From day 1, Justin is going to be a solid perimeter defender in the NBA. His quickness will help him stay in front of quicker wings, and his length will help him guard even the NBA's stretch-4's. In college, Justin was often capable of guarding all 5 opposing players. In the NBA, Justin isn't strong enough to take on big men, and likely isn't quick enough to guard the top PGs. But everybody in between will be fair game for Anderson.
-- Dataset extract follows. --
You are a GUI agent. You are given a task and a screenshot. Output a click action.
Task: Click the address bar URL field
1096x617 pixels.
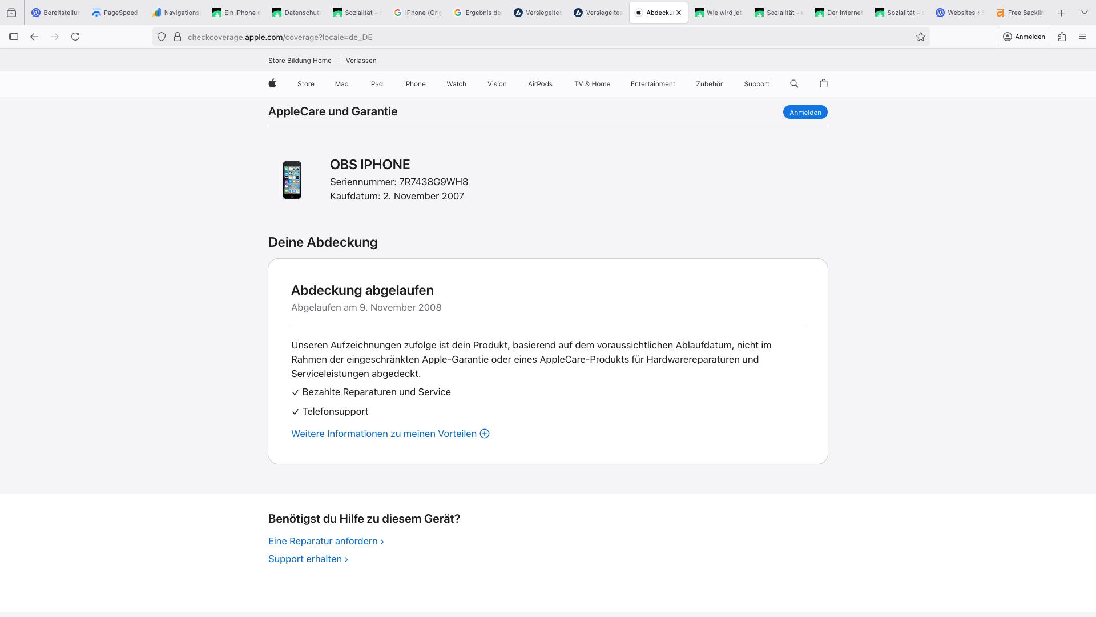tap(514, 37)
That gives him the defense part. If he continues working on his shot, he should be able to handle the 3 part of it. That'll get him a 10 year career in the NBA. In order to get beyond "role player", Justin is going to have to work on his handle. Right now, he isn't really capable of creating his own shot. He's great in transition and he should be a capable spot-up shooter. But to become a star in the NBA, he needs to be able to get the ball on his own and make something happen for himself or a teammate. I'm not sure he has that in him (NBA scouts aren't sure either).

That weakness is the thing that keeps him out of the lottery. None of the top wings in the draft have the athletic profile of Anderson. But they are all more skilled. That includes Justice Winslow, Stanley JohnsonDevin Booker and Sam Dekker. Those guys are the wings most likely to go ahead of Justin in this week's draft. (Croatian Mario Hezonja is also likely to go well ahead of Justin, but I simply don't know enough about him to make a comparison. Suffice it to say that NBA scouts like him.)

One thing that is seemingly mentioned in every Justin scouting report is how much he aced the interview portion of the NBA combine. Justin is a smart guy, and a fun guy and he understands how to use that. This is part of why he was such a fan favorite at Virginia. He plays to the crowd, he's intelligent, funny and respectful. Even while injured, Justin was a team leader. He was the biggest cheerleader on the bench and was still often entertaining the Wahoo faithful. Combine all of that with his high energy, maximum effort style of play and he's an NBA executive's dream.

Basically, every team in the NBA could use a player like Justin. He's smart, he's long, he's uber-athletic and he's still developing. If Justin never develops his offensive game, he's basically a Tony Allen type; A tremendous perimeter defender who can't quite shoot enough to be counted on late in games, but still a valuable piece of a good team. But if Justin can continue developing his offensive game (and that includes not just his jumpshot, but also his handle and his ability to create off the dribble) then he could end up being a Kawhi Leonard type of player. Justin is more athletic than Leonard, but not quite as big. Leonard was a much better shooter coming out of college than Justin likely is. The rest of Kawhi's game, however, has developed over the past 4 years.

(Note: I'm not saying that Justin will be as good as Tony Allen or Kawhi Leonard, it's a comparison to the type of player Justin can be.)

So, where will Justin end up? Well, Danny Neckel took a peek at several mock drafts a couple of weeks ago, and it looked like he'd go in the late first round. That probably hasn't changed, although Justin apparently had a very good workout with the Wizards, who pick 19th. Virginia fans would love to see Justin drafted by the hometown team. It is more likely that he ends up somewhere in the mid-to-late 20s. That would be ideal, because Justin's talents are best utilized on a good team, as opposed to a rebuilding team.